Como está a proposta do fim da escala 6×1
A PEC aprovada pela Câmara estabelece jornada máxima de 40 horas semanais. O trabalhador também passaria a ter dois dias de descanso remunerado por semana.
O texto mantém o salário mesmo com a redução da jornada. A mudança, porém, ocorreria de forma gradual após a promulgação da emenda constitucional.
A Câmara aprovou a proposta em dois turnos. No primeiro, foram 472 votos favoráveis e 22 contrários. No segundo, o placar ficou em 461 a 19.
Quem apoia o fim da escala 6×1
O relator no Senado, Omar Aziz (PSD-AM), apresentou parecer favorável à PEC. Ele afirmou que pretende manter o texto enviado pela Câmara e buscar uma votação rápida no Plenário após a análise da CCJ.
A proposta também recebeu apoio de parlamentares de diferentes campos políticos durante a votação na Câmara. O texto atual surgiu da união de propostas que defendiam reduções maiores da jornada.
A PEC 221/2019 original previa uma redução gradual até 36 horas semanais. Já a PEC 8/2025, da deputada Erika Hilton (PSOL-SP), propunha quatro dias de trabalho e três de descanso.
Quem é contra a mudança na jornada
O setor industrial apresenta uma das principais posições contrárias à redução por lei. Segundo levantamento da Confederação Nacional da Indústria (CNI), 73% das empresas consultadas rejeitam a jornada de 40 horas.

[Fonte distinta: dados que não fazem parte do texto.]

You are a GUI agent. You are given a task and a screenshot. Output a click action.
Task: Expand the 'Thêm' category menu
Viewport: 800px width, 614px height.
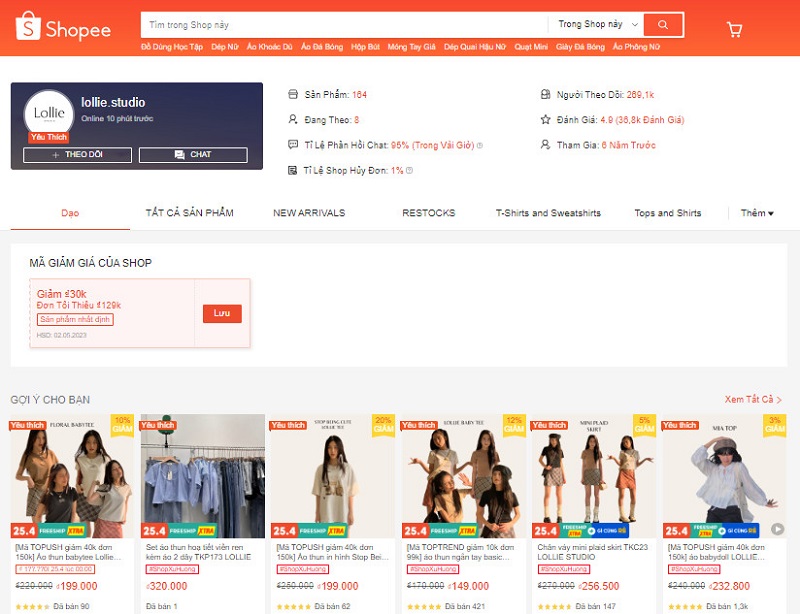(757, 213)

A pesquisa também aponta que 85% das empresas esperam aumento dos custos com empregados. Além disso, 70% projetam perda de competitividade e 68% preveem queda no volume de produção.
Outro argumento contrário envolve pequenas empresas. Entidades empresariais defendem regras específicas e maior prazo para adaptação às novas exigências.
O que ainda pode mudar na PEC
O texto ainda não está definitivamente aprovado. Na CCJ, existem emendas que podem modificar pontos da proposta durante a tramitação no Senado.
O relatório de Omar Aziz é favorável ao texto e rejeita parte das emendas apresentadas. A pauta da comissão registra 24 emendas, sendo que algumas ainda dependem de análise.
Também estão previstas regras específicas para determinadas atividades. Saúde, transporte e trabalhadores em alto-mar podem receber normas próprias por meio de legislação complementar.
Quando a nova jornada pode começar
A mudança não entra em vigor apenas com a aprovação no Senado. A PEC precisa passar pelo Plenário da Casa em dois turnos.
São necessários pelo menos 49 votos favoráveis em cada votação. Se os senadores alterarem o conteúdo aprovado pela Câmara, o texto volta para análise dos deputados.
Caso Câmara e Senado aprovem o mesmo texto, a proposta poderá ser promulgada pelo Congresso. A partir disso, começam a contar os prazos previstos para a redução da jornada.
O texto atual prevê uma primeira etapa 60 dias após a promulgação. Nesse momento, a jornada máxima cairia para 42 horas semanais. Depois, o limite chegaria a 40 horas.
Por isso, o fim da escala 6×1 ainda depende das próximas votações e pode sofrer alterações antes de chegar à etapa final.